Problem to work on. Restate each entry shown beneath this instruction, keeping its wording intact.

(Stored records)
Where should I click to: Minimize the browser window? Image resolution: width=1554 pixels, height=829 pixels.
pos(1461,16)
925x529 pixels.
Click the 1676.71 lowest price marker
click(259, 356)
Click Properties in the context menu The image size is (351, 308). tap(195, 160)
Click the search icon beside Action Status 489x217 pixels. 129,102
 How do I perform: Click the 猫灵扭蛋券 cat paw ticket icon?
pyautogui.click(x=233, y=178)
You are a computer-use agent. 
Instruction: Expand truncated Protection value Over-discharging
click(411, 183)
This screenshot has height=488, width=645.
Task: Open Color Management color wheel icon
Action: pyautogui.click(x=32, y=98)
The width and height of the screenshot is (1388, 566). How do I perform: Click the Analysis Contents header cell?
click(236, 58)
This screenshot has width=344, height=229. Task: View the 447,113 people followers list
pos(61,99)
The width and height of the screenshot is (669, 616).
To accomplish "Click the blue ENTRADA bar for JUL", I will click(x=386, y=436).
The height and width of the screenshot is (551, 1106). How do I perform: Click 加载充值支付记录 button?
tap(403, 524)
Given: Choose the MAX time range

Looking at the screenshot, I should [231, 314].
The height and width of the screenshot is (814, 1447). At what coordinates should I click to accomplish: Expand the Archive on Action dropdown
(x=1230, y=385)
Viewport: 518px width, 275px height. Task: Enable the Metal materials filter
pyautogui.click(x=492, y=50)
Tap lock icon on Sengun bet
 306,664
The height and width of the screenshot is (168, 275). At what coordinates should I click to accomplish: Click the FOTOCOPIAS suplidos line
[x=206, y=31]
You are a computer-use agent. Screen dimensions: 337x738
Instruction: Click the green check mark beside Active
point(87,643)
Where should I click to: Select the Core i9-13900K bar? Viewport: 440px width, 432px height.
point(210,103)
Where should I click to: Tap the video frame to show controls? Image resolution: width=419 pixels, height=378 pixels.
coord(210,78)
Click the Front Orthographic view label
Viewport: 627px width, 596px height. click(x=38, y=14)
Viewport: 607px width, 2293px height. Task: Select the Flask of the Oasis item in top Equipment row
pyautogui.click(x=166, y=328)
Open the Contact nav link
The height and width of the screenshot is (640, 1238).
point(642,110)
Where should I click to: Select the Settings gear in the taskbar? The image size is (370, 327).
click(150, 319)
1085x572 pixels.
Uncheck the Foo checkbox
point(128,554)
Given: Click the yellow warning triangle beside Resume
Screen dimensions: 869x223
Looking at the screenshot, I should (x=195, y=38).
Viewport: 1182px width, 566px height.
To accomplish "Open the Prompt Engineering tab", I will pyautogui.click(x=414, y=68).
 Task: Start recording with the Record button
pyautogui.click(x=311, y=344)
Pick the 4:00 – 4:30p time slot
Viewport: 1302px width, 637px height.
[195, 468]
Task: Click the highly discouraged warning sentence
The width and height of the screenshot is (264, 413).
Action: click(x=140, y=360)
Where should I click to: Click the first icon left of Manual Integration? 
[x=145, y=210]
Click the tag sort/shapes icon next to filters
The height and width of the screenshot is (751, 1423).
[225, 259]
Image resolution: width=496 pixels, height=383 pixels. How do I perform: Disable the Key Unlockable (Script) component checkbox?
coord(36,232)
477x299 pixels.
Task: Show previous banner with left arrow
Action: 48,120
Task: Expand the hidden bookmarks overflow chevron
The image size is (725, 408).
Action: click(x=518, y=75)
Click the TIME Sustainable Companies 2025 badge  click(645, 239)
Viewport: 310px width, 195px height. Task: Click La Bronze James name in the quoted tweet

Result.
Where should I click to: Minimize the browser window? Image resolution: width=1554 pixels, height=829 pixels.
pos(1461,16)
925x529 pixels.
Click the 1676.71 lowest price marker
click(259, 356)
Click Properties in the context menu The image size is (351, 308). tap(195, 160)
Click the search icon beside Action Status 489x217 pixels. 129,102
 How do I perform: Click the 猫灵扭蛋券 cat paw ticket icon?
pyautogui.click(x=233, y=178)
You are a computer-use agent. 
Instruction: Expand truncated Protection value Over-discharging
click(411, 183)
This screenshot has height=488, width=645.
Task: Open Color Management color wheel icon
Action: pyautogui.click(x=32, y=98)
The width and height of the screenshot is (1388, 566). How do I perform: Click the Analysis Contents header cell?
click(236, 58)
This screenshot has width=344, height=229. Task: View the 447,113 people followers list
pos(61,99)
The width and height of the screenshot is (669, 616).
To accomplish "Click the blue ENTRADA bar for JUL", I will click(x=386, y=436).
The height and width of the screenshot is (551, 1106). How do I perform: Click 加载充值支付记录 button?
tap(403, 524)
Given: Choose the MAX time range

Looking at the screenshot, I should [231, 314].
The height and width of the screenshot is (814, 1447). At what coordinates should I click to accomplish: Expand the Archive on Action dropdown
(x=1230, y=385)
Viewport: 518px width, 275px height. Task: Enable the Metal materials filter
pyautogui.click(x=492, y=50)
Tap lock icon on Sengun bet
 306,664
The height and width of the screenshot is (168, 275). At what coordinates should I click to accomplish: Click the FOTOCOPIAS suplidos line
[x=206, y=31]
You are a computer-use agent. Screen dimensions: 337x738
Instruction: Click the green check mark beside Active
point(87,643)
Where should I click to: Select the Core i9-13900K bar? Viewport: 440px width, 432px height.
point(210,103)
Where should I click to: Tap the video frame to show controls? Image resolution: width=419 pixels, height=378 pixels.
coord(210,78)
Click the Front Orthographic view label
Viewport: 627px width, 596px height. click(x=38, y=14)
Viewport: 607px width, 2293px height. Task: Select the Flask of the Oasis item in top Equipment row
pyautogui.click(x=166, y=328)
Open the Contact nav link
The height and width of the screenshot is (640, 1238).
point(642,110)
Where should I click to: Select the Settings gear in the taskbar? The image size is (370, 327).
click(150, 319)
1085x572 pixels.
Uncheck the Foo checkbox
point(128,554)
Given: Click the yellow warning triangle beside Resume
Screen dimensions: 869x223
Looking at the screenshot, I should (x=195, y=38).
Viewport: 1182px width, 566px height.
To accomplish "Open the Prompt Engineering tab", I will pyautogui.click(x=414, y=68).
 Task: Start recording with the Record button
pyautogui.click(x=311, y=344)
Pick the 4:00 – 4:30p time slot
Viewport: 1302px width, 637px height.
[195, 468]
Task: Click the highly discouraged warning sentence
The width and height of the screenshot is (264, 413).
Action: click(x=140, y=360)
Where should I click to: Click the first icon left of Manual Integration? 
[x=145, y=210]
Click the tag sort/shapes icon next to filters
The height and width of the screenshot is (751, 1423).
[225, 259]
Image resolution: width=496 pixels, height=383 pixels. How do I perform: Disable the Key Unlockable (Script) component checkbox?
coord(36,232)
477x299 pixels.
Task: Show previous banner with left arrow
Action: 48,120
Task: Expand the hidden bookmarks overflow chevron
The image size is (725, 408).
Action: click(x=518, y=75)
Click the TIME Sustainable Companies 2025 badge  click(645, 239)
Viewport: 310px width, 195px height. Task: Click La Bronze James name in the quoted tweet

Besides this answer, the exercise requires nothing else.